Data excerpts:
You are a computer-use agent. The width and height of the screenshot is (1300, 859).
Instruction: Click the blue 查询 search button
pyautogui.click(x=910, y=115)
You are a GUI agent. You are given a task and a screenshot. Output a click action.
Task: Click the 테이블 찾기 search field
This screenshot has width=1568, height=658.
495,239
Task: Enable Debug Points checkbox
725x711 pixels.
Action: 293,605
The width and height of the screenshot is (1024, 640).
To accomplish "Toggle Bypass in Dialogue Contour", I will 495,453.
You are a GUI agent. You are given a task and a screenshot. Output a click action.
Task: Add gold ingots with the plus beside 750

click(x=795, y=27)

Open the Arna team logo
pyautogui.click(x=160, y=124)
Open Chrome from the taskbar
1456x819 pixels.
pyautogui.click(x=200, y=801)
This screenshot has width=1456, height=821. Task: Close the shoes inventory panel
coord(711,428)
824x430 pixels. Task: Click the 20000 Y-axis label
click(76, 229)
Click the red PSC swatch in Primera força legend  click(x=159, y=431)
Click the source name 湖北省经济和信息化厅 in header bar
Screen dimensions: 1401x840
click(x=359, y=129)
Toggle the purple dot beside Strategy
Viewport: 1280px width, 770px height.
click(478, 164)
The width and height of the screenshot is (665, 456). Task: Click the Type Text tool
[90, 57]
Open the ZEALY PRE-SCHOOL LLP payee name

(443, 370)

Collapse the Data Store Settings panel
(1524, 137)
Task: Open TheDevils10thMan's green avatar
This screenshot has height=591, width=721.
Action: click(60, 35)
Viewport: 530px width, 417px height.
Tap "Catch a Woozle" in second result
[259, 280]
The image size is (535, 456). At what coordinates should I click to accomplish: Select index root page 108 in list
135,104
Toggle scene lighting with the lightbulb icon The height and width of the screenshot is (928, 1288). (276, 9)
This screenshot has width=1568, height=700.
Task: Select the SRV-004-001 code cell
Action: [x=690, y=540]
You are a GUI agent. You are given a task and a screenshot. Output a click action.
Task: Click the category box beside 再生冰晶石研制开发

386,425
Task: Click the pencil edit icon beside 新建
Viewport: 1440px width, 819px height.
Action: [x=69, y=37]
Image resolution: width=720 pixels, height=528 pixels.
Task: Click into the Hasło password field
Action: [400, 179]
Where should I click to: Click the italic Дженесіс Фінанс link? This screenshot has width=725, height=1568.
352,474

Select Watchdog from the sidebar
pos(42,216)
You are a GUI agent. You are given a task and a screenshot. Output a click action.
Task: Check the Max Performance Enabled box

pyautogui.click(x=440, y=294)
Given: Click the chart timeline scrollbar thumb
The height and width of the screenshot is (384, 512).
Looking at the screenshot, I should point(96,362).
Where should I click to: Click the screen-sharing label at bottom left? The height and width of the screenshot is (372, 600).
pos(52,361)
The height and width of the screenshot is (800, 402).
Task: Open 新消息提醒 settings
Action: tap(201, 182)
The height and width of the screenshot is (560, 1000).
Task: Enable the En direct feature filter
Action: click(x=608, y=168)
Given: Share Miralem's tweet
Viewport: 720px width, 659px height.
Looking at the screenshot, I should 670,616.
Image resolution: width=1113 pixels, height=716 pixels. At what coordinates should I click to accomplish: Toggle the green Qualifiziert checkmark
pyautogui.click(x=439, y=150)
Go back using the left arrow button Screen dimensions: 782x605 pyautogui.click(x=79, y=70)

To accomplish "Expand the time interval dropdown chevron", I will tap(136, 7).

◆ Task ◆
Each line of the data must come back exactly as written.

◆ Solution for this problem ◆
You are a computer-use agent. The width and height of the screenshot is (1300, 859).
Instruction: Click the blue 查询 search button
pyautogui.click(x=910, y=115)
You are a GUI agent. You are given a task and a screenshot. Output a click action.
Task: Click the 테이블 찾기 search field
This screenshot has width=1568, height=658.
495,239
Task: Enable Debug Points checkbox
725x711 pixels.
Action: 293,605
The width and height of the screenshot is (1024, 640).
To accomplish "Toggle Bypass in Dialogue Contour", I will 495,453.
You are a GUI agent. You are given a task and a screenshot. Output a click action.
Task: Add gold ingots with the plus beside 750

click(x=795, y=27)

Open the Arna team logo
pyautogui.click(x=160, y=124)
Open Chrome from the taskbar
1456x819 pixels.
pyautogui.click(x=200, y=801)
This screenshot has width=1456, height=821. Task: Close the shoes inventory panel
coord(711,428)
824x430 pixels. Task: Click the 20000 Y-axis label
click(76, 229)
Click the red PSC swatch in Primera força legend  click(x=159, y=431)
Click the source name 湖北省经济和信息化厅 in header bar
Screen dimensions: 1401x840
click(x=359, y=129)
Toggle the purple dot beside Strategy
Viewport: 1280px width, 770px height.
click(478, 164)
The width and height of the screenshot is (665, 456). Task: Click the Type Text tool
[90, 57]
Open the ZEALY PRE-SCHOOL LLP payee name

(443, 370)

Collapse the Data Store Settings panel
(1524, 137)
Task: Open TheDevils10thMan's green avatar
This screenshot has height=591, width=721.
Action: click(60, 35)
Viewport: 530px width, 417px height.
Tap "Catch a Woozle" in second result
[259, 280]
The image size is (535, 456). At what coordinates should I click to accomplish: Select index root page 108 in list
135,104
Toggle scene lighting with the lightbulb icon The height and width of the screenshot is (928, 1288). (276, 9)
This screenshot has width=1568, height=700.
Task: Select the SRV-004-001 code cell
Action: [x=690, y=540]
You are a GUI agent. You are given a task and a screenshot. Output a click action.
Task: Click the category box beside 再生冰晶石研制开发

386,425
Task: Click the pencil edit icon beside 新建
Viewport: 1440px width, 819px height.
Action: [x=69, y=37]
Image resolution: width=720 pixels, height=528 pixels.
Task: Click into the Hasło password field
Action: [400, 179]
Where should I click to: Click the italic Дженесіс Фінанс link? This screenshot has width=725, height=1568.
352,474

Select Watchdog from the sidebar
pos(42,216)
You are a GUI agent. You are given a task and a screenshot. Output a click action.
Task: Check the Max Performance Enabled box

pyautogui.click(x=440, y=294)
Given: Click the chart timeline scrollbar thumb
The height and width of the screenshot is (384, 512).
Looking at the screenshot, I should point(96,362).
Where should I click to: Click the screen-sharing label at bottom left? The height and width of the screenshot is (372, 600).
pos(52,361)
The height and width of the screenshot is (800, 402).
Task: Open 新消息提醒 settings
Action: tap(201, 182)
The height and width of the screenshot is (560, 1000).
Task: Enable the En direct feature filter
Action: click(x=608, y=168)
Given: Share Miralem's tweet
Viewport: 720px width, 659px height.
Looking at the screenshot, I should 670,616.
Image resolution: width=1113 pixels, height=716 pixels. At what coordinates should I click to accomplish: Toggle the green Qualifiziert checkmark
pyautogui.click(x=439, y=150)
Go back using the left arrow button Screen dimensions: 782x605 pyautogui.click(x=79, y=70)

To accomplish "Expand the time interval dropdown chevron", I will tap(136, 7).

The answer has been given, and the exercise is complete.